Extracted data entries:
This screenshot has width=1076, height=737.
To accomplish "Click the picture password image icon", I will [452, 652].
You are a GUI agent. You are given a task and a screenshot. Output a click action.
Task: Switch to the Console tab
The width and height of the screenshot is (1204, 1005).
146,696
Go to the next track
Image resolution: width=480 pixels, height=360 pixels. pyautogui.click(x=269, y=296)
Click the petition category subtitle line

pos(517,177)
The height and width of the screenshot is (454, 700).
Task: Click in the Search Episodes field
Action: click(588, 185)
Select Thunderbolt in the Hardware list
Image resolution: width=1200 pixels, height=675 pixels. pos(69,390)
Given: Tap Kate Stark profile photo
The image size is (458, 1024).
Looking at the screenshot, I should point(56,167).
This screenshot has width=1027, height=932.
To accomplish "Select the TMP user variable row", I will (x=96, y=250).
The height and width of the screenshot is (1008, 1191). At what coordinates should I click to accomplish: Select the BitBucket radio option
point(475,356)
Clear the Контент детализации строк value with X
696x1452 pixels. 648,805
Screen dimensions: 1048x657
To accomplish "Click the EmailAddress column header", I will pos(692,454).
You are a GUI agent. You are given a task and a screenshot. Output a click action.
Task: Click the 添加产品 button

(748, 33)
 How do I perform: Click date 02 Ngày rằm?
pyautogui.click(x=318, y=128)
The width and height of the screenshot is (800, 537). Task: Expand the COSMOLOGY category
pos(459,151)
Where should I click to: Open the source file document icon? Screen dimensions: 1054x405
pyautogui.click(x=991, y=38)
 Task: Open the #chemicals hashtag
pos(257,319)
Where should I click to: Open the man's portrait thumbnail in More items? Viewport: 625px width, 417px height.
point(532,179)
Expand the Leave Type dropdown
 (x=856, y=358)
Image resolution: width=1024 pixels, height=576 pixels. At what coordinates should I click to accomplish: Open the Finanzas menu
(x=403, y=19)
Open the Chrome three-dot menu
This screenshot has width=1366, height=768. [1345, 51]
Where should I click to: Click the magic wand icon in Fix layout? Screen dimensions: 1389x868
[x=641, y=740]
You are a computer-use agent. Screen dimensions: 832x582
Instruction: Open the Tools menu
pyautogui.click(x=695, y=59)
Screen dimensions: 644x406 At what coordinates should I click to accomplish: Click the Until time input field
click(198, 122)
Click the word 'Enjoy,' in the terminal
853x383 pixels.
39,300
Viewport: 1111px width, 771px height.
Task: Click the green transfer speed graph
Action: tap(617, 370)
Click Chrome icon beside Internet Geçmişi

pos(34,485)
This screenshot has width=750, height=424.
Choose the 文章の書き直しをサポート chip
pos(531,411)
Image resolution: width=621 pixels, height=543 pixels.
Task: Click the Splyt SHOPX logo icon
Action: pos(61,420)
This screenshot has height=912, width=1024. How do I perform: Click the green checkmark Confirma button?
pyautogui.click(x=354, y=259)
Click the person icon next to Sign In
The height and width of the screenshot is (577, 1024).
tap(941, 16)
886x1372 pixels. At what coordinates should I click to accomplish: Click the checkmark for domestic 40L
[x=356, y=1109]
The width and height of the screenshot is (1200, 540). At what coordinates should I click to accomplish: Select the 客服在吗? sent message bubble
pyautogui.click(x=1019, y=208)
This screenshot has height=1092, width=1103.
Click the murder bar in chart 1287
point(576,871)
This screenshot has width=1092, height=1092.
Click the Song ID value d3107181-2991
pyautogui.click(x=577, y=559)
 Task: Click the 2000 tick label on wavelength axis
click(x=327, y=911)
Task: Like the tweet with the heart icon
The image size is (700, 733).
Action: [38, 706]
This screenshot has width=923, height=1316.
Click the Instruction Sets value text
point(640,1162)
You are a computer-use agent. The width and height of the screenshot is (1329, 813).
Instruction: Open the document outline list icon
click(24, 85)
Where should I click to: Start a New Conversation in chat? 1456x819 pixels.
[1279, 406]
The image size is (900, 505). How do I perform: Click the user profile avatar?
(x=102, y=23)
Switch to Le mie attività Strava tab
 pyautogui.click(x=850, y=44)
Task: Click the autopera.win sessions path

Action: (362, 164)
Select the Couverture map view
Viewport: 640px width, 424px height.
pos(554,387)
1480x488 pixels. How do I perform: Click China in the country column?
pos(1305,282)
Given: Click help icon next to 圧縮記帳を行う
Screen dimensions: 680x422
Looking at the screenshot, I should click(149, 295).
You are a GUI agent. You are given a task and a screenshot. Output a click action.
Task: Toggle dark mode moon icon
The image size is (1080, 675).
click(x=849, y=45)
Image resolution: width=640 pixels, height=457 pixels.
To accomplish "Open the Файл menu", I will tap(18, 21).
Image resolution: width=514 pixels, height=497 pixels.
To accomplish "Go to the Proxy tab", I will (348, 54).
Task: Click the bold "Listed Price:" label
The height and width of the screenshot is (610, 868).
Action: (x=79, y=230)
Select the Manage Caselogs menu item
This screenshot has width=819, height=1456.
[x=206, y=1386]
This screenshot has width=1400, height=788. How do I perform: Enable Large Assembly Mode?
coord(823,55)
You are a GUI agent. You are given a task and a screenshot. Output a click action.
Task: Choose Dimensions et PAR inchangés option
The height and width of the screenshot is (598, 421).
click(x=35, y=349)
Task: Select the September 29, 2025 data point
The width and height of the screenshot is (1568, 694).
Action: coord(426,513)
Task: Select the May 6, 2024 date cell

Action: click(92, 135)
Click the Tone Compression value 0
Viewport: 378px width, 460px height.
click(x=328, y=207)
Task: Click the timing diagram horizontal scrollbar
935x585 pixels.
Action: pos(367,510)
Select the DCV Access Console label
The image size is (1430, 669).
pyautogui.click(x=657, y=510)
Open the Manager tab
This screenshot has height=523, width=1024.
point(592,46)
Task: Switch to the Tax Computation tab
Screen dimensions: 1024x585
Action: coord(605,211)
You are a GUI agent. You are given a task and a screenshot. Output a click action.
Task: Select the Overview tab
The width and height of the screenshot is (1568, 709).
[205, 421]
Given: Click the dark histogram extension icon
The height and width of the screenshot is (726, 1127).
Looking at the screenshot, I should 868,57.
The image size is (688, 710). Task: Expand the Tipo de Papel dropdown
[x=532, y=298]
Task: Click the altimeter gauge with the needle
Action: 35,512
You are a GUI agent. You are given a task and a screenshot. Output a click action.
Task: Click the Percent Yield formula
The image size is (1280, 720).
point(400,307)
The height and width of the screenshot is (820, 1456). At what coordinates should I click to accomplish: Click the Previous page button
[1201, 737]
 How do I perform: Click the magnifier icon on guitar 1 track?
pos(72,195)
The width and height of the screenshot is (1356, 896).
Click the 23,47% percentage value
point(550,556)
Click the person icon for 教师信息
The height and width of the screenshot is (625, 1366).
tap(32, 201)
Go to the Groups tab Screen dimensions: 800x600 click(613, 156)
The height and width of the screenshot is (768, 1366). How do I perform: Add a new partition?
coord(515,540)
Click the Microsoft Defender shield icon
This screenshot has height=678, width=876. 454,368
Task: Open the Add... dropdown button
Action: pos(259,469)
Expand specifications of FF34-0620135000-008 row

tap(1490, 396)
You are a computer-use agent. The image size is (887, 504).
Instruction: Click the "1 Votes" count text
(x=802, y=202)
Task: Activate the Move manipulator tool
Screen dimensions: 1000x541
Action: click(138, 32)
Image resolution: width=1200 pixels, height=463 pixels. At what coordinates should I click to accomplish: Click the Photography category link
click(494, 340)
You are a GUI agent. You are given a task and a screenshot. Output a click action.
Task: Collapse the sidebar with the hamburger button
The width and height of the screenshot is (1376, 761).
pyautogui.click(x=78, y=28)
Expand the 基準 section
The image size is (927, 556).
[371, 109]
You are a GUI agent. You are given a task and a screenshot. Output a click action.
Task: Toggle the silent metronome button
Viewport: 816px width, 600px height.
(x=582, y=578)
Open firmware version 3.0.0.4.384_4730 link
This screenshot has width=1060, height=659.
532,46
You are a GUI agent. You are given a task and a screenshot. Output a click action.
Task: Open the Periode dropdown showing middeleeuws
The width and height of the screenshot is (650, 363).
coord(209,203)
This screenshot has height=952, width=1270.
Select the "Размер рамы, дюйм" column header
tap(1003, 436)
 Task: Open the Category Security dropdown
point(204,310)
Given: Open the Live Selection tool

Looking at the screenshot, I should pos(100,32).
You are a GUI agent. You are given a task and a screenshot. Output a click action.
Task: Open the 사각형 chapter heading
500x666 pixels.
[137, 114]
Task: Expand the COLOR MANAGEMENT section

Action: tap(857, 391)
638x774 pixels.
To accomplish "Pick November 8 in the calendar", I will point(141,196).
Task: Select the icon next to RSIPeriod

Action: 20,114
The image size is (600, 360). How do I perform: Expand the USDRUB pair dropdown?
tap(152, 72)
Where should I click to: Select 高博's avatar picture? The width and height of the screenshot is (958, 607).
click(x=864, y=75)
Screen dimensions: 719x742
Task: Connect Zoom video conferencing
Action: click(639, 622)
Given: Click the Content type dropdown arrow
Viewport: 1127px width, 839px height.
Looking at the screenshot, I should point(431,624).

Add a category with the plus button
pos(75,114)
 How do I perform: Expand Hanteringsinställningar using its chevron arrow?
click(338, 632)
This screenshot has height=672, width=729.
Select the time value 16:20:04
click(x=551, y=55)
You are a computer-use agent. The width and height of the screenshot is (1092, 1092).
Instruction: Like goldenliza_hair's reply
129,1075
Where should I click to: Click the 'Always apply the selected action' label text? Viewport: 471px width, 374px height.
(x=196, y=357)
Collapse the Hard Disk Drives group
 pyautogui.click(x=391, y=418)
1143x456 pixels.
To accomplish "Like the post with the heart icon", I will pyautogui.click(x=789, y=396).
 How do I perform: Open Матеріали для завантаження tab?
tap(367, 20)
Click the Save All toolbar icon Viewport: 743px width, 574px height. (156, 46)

:: Description of the task ::
Output these and nothing else: the lines from the one holding "1143x456 pixels." through the final line of the entries above, exactly as they appear.

:: Expected answer ::
1143x456 pixels.
To accomplish "Like the post with the heart icon", I will pyautogui.click(x=789, y=396).
 How do I perform: Open Матеріали для завантаження tab?
tap(367, 20)
Click the Save All toolbar icon Viewport: 743px width, 574px height. (156, 46)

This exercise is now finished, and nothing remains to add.